* [Task directions]:
What is needed here is an exact copy of all the entries below.

* [Provided information]:
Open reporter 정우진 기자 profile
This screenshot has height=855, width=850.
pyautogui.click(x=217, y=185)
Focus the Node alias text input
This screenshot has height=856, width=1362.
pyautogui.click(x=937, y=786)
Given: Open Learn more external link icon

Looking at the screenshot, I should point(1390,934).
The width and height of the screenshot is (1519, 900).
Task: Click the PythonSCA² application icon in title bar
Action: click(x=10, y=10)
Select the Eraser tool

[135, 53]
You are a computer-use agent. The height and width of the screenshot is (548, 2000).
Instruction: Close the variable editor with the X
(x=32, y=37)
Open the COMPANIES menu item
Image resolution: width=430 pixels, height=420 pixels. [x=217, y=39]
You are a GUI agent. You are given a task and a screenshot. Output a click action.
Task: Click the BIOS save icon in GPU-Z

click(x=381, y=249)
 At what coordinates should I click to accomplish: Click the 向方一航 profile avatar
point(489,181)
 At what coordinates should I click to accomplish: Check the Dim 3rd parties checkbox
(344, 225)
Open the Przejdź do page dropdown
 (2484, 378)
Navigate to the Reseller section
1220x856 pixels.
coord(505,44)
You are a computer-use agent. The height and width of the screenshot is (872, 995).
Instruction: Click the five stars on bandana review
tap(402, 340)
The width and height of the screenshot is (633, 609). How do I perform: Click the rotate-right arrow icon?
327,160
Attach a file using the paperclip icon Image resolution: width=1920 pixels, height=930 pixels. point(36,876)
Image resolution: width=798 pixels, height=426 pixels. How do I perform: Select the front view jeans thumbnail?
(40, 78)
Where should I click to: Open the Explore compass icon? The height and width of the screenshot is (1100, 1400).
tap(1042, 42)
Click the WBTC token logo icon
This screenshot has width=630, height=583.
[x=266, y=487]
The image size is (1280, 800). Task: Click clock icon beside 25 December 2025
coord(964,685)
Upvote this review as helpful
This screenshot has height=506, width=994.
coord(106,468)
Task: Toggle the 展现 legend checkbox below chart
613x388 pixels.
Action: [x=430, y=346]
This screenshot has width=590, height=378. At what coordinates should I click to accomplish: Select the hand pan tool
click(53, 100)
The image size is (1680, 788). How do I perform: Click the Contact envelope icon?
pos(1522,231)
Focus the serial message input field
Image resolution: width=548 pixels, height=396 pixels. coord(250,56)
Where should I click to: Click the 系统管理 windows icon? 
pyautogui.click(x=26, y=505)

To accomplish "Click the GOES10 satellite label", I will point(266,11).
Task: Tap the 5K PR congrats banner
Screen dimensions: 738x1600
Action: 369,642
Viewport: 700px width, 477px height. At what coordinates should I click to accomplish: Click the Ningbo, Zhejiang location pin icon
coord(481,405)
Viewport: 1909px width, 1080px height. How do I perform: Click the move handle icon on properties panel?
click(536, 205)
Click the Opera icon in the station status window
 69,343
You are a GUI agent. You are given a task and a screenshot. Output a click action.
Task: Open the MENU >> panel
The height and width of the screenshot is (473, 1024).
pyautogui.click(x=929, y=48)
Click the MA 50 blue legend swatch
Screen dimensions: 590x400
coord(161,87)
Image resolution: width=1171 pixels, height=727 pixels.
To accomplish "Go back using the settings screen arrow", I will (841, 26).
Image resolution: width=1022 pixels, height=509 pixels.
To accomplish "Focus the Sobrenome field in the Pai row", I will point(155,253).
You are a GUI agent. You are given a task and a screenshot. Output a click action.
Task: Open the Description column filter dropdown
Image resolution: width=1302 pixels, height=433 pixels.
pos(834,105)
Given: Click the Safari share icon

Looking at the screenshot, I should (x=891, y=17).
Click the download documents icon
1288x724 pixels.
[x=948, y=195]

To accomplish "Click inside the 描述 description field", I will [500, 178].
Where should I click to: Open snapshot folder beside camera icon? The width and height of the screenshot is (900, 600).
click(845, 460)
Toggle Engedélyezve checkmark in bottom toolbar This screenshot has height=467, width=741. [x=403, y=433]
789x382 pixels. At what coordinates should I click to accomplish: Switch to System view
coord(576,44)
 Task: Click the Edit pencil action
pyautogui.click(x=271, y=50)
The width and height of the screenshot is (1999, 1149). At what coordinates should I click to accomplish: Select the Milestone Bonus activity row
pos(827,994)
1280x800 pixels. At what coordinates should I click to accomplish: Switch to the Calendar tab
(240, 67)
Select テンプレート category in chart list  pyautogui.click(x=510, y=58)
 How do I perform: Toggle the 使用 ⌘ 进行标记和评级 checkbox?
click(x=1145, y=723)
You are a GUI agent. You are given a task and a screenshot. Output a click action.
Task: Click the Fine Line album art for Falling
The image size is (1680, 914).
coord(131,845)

* [Result of this exercise]:
Open reporter 정우진 기자 profile
This screenshot has height=855, width=850.
pyautogui.click(x=217, y=185)
Focus the Node alias text input
This screenshot has height=856, width=1362.
pyautogui.click(x=937, y=786)
Given: Open Learn more external link icon

Looking at the screenshot, I should point(1390,934).
The width and height of the screenshot is (1519, 900).
Task: Click the PythonSCA² application icon in title bar
Action: click(x=10, y=10)
Select the Eraser tool

[135, 53]
You are a computer-use agent. The height and width of the screenshot is (548, 2000).
Instruction: Close the variable editor with the X
(x=32, y=37)
Open the COMPANIES menu item
Image resolution: width=430 pixels, height=420 pixels. [x=217, y=39]
You are a GUI agent. You are given a task and a screenshot. Output a click action.
Task: Click the BIOS save icon in GPU-Z

click(x=381, y=249)
 At what coordinates should I click to accomplish: Click the 向方一航 profile avatar
point(489,181)
 At what coordinates should I click to accomplish: Check the Dim 3rd parties checkbox
(344, 225)
Open the Przejdź do page dropdown
 (2484, 378)
Navigate to the Reseller section
1220x856 pixels.
coord(505,44)
You are a computer-use agent. The height and width of the screenshot is (872, 995).
Instruction: Click the five stars on bandana review
tap(402, 340)
The width and height of the screenshot is (633, 609). How do I perform: Click the rotate-right arrow icon?
327,160
Attach a file using the paperclip icon Image resolution: width=1920 pixels, height=930 pixels. point(36,876)
Image resolution: width=798 pixels, height=426 pixels. How do I perform: Select the front view jeans thumbnail?
(40, 78)
Where should I click to: Open the Explore compass icon? The height and width of the screenshot is (1100, 1400).
tap(1042, 42)
Click the WBTC token logo icon
This screenshot has width=630, height=583.
[x=266, y=487]
The image size is (1280, 800). Task: Click clock icon beside 25 December 2025
coord(964,685)
Upvote this review as helpful
This screenshot has height=506, width=994.
coord(106,468)
Task: Toggle the 展现 legend checkbox below chart
613x388 pixels.
Action: [x=430, y=346]
This screenshot has width=590, height=378. At what coordinates should I click to accomplish: Select the hand pan tool
click(53, 100)
The image size is (1680, 788). How do I perform: Click the Contact envelope icon?
pos(1522,231)
Focus the serial message input field
Image resolution: width=548 pixels, height=396 pixels. coord(250,56)
Where should I click to: Click the 系统管理 windows icon? 
pyautogui.click(x=26, y=505)

To accomplish "Click the GOES10 satellite label", I will point(266,11).
Task: Tap the 5K PR congrats banner
Screen dimensions: 738x1600
Action: 369,642
Viewport: 700px width, 477px height. At what coordinates should I click to accomplish: Click the Ningbo, Zhejiang location pin icon
coord(481,405)
Viewport: 1909px width, 1080px height. How do I perform: Click the move handle icon on properties panel?
click(536, 205)
Click the Opera icon in the station status window
 69,343
You are a GUI agent. You are given a task and a screenshot. Output a click action.
Task: Open the MENU >> panel
The height and width of the screenshot is (473, 1024).
pyautogui.click(x=929, y=48)
Click the MA 50 blue legend swatch
Screen dimensions: 590x400
coord(161,87)
Image resolution: width=1171 pixels, height=727 pixels.
To accomplish "Go back using the settings screen arrow", I will (841, 26).
Image resolution: width=1022 pixels, height=509 pixels.
To accomplish "Focus the Sobrenome field in the Pai row", I will point(155,253).
You are a GUI agent. You are given a task and a screenshot. Output a click action.
Task: Open the Description column filter dropdown
Image resolution: width=1302 pixels, height=433 pixels.
pos(834,105)
Given: Click the Safari share icon

Looking at the screenshot, I should (x=891, y=17).
Click the download documents icon
1288x724 pixels.
[x=948, y=195]

To accomplish "Click inside the 描述 description field", I will [500, 178].
Where should I click to: Open snapshot folder beside camera icon? The width and height of the screenshot is (900, 600).
click(845, 460)
Toggle Engedélyezve checkmark in bottom toolbar This screenshot has height=467, width=741. [x=403, y=433]
789x382 pixels. At what coordinates should I click to accomplish: Switch to System view
coord(576,44)
 Task: Click the Edit pencil action
pyautogui.click(x=271, y=50)
The width and height of the screenshot is (1999, 1149). At what coordinates should I click to accomplish: Select the Milestone Bonus activity row
pos(827,994)
1280x800 pixels. At what coordinates should I click to accomplish: Switch to the Calendar tab
(240, 67)
Select テンプレート category in chart list  pyautogui.click(x=510, y=58)
 How do I perform: Toggle the 使用 ⌘ 进行标记和评级 checkbox?
click(x=1145, y=723)
You are a GUI agent. You are given a task and a screenshot. Output a click action.
Task: Click the Fine Line album art for Falling
The image size is (1680, 914).
coord(131,845)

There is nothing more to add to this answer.